GEOTRACES and chemical oceanography – I am studying the sources, sinks, and internal cycling of trace metals and their isotopes in the ocean. The main tools I use are the insoluble uranium-series isotopes 230Th and 231Pa. Their insolubility and well-known production rate by uranium decay makes these isotopes powerful tracers of scavenging (i.e. the removal of dissolved ions from solution via adsorption onto settling particles) and particle dynamics in the ocean. Some topics I’m interested in are trace metal removal by particles in hydrothermal plumes, the development of 230Th as a gauge to determine high-resolution vertical profiles of particulate matter flux and regeneration, and trace metal input rates from dust dissolution at the sea surface.
Noble Gas Oceanography – I am interested in oceanic gas uptake processes. I recently took part in the Hawaii Ocean Time Series HOT-303 cruise to measure argon isotopes, as well as the first oceanic profiles of krypton and xenon isotopes. Our goal is to develop noble gas isotopes as sensitive tracers of gas uptake mechanisms during deepwater formation. This work is underway with Alan Seltzer at Scripps Institute of Oceanography.

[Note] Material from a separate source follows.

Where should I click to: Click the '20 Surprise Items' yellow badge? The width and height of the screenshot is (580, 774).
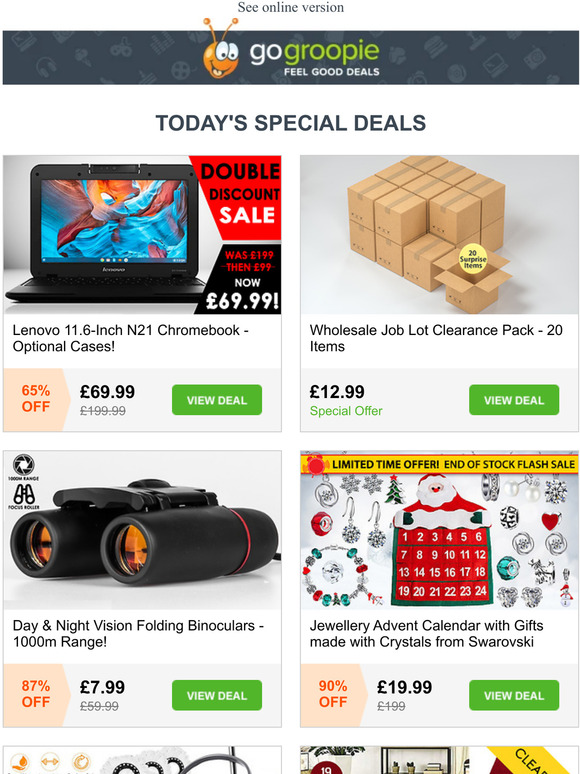pos(472,260)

Paleoceanography – I took part in the NBP1702 cruise along 170ºW between McMurdo Station, Antarctica, and Christchurch, New Zealand, collecting gravity and piston cores from the Pacific Sector of the Southern Ocean. I am generating a record of the ventilation and sedimentary redox conditions from the last glacial maximum to present to test whether there were glacial-interglacial changes in the mechanisms of bottom water formation in the Southern Ocean.